Saturday 23rd November saw the culmination of several months of planning and site preparation when students, staff, and several Trees for the Evelyn and Atherton Tablelands (TREAT) members planted 1,540 rainforest seedlings at the Centre for Rainforest Studies (CRS).  TREAT donated trees grown at the National Parks nursery, contractors sprayed the site to suppress grass growth, CRS students, staff, and friends dug hole after hole, a good roll-up of planters on the day got the trees planted and protected with tree guards and hey-presto all was finished—ready to enjoy a BBQ lunch and await the storm that, right on cue, arrived in the afternoon to water the trees in.


There are 60 different rainforest species from 43 different genera in the high-diversity mix planted including many bird dispersed species. Several of the species are favoured food plants of the Lumholtz Tree-kangaroo and, though tree-kangaroos are extremely rare on the CRS property, once our new trees grow we may be able to provide browse for orphaned or injured tree-roos rehabilitating in care. Some species planted are also very palatable to red-legged pademelons, a small forest macropod that is abundant at CRS. Hence the need for the tree guards to protect against pademelon browse.

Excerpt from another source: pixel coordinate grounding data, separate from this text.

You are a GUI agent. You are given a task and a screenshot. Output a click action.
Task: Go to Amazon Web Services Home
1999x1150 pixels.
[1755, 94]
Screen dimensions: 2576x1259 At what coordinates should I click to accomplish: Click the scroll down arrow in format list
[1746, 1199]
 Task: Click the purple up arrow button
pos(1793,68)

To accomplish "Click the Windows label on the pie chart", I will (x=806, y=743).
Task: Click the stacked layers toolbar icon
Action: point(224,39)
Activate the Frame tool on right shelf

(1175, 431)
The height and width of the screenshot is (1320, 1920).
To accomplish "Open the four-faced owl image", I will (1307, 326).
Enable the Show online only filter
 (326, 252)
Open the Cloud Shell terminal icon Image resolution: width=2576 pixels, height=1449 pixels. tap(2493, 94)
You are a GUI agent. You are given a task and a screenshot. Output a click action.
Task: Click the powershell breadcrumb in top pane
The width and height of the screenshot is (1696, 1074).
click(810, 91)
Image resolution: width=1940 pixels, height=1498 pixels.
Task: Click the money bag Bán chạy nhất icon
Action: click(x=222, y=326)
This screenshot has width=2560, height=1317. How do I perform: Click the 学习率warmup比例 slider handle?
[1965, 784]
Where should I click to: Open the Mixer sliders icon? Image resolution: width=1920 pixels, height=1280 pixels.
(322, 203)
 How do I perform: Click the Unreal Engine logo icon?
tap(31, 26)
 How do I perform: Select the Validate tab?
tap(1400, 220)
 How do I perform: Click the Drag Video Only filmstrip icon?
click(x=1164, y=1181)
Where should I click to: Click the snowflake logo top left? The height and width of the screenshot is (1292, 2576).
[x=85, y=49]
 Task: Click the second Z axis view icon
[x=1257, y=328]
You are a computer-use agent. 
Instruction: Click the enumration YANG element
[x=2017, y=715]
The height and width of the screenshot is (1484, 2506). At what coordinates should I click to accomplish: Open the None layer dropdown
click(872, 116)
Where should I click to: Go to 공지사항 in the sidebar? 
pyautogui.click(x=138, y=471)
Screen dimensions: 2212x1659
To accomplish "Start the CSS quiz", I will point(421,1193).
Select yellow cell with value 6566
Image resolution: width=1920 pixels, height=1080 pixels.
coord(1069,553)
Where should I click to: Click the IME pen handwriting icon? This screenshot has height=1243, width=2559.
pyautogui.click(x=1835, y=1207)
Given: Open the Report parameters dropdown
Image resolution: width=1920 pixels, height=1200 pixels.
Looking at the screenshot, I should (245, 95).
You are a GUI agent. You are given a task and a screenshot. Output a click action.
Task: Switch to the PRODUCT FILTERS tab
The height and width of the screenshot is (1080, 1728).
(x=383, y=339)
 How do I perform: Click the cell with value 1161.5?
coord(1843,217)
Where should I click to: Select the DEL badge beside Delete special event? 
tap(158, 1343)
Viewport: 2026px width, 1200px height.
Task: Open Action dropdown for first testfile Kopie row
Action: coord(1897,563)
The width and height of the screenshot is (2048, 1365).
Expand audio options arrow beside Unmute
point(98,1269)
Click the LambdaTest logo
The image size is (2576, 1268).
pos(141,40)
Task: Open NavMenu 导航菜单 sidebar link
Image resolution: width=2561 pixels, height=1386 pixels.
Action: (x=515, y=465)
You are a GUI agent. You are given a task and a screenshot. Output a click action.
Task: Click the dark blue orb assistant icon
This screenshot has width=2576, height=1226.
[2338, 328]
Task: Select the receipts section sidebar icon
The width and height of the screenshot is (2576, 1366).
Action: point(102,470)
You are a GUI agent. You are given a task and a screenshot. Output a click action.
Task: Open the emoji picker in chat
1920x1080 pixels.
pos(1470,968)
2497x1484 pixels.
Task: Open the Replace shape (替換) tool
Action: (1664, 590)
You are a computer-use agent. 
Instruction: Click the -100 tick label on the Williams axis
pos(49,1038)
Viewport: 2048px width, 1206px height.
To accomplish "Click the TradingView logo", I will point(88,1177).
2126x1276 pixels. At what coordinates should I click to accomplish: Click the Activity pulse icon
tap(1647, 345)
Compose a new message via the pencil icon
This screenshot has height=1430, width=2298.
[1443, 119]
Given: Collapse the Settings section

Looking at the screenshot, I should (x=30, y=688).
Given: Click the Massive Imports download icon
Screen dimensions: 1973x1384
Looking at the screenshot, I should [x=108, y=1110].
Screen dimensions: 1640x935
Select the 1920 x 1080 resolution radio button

As they grow, this latest planting will see another 0.5 hectare of forest cover added to the steadily regenerating rainforest on the CRS property. Since SFS purchased the 62 hectare site in 1988, approximately 10% of the property has either been planted with native trees and/or allowed to regenerate and now, about 97% of the property is forested. The area where the new trees have been planted is adjacent to an older revegetation site, planted as experimental plots in 1993. These older plots have been regularly studied and have provided important information on the effects of original species mix on seedling recruitment in regenerating forest. Nearing the end of the semester, tree planting was a fitting way to round off this program’s rainforest restoration efforts and provide a lasting commemoration of our Centre’s 25th Anniversary year.